The home sales report from the California Assn. of Realtors showed steep month-to-month declines in most areas of the state, with the expensive Ventura County region north of Los Angeles plunging 32.9% for the biggest drop.
Sales in the Northern California wine country were off a whopping 62.6% on a year-to-year basis.
The National Assn. of Realtors, in its monthly report, said January’s sales of existing single-family homes were 2.91 million units on an annual basis, down from 3.13 million units in December.
The January rate was down 16.1% from a year ago, when sales were 3.47 million units.
January’s median price of an existing, single-family California home was $192,690, down 0.1% from December and 1.2% below the year-ago median price of $194,950.
The median represents the level at which half the homes sold are more expensive and half are less expensive.
The national median price for single-family homes in January was $94,200, up $2,500 from December, but down $1,000 from January, 1990.

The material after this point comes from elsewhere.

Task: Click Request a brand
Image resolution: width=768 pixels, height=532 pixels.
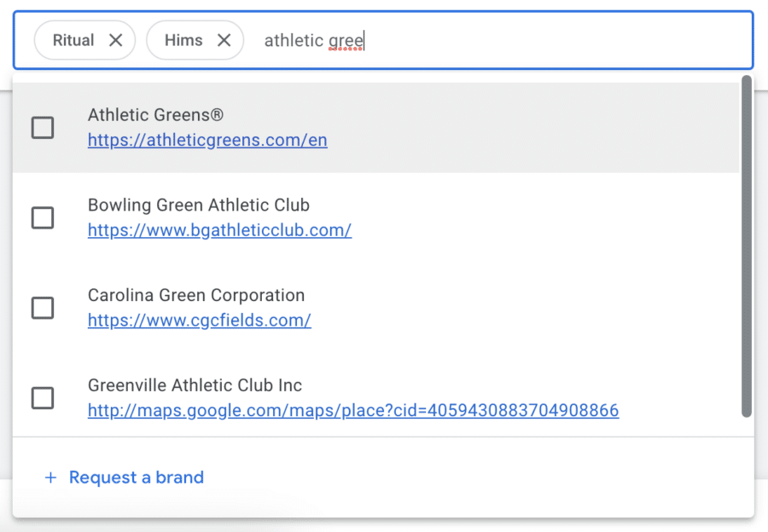Action: tap(137, 477)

Sales declines were slight in Orange County, 4.6%, and the San Francisco Bay Area, 2.7%. But hefty declines came in several other areas: Riverside/San Bernardino, 13.5%; the Central Valley, 15.4%, and Los Angeles, 16.1%.
Los Angeles sales were also off a steep 41.1% from January, 1990.
Although the revision from the previous estimate was small, economists said they were encouraged by new data in the report.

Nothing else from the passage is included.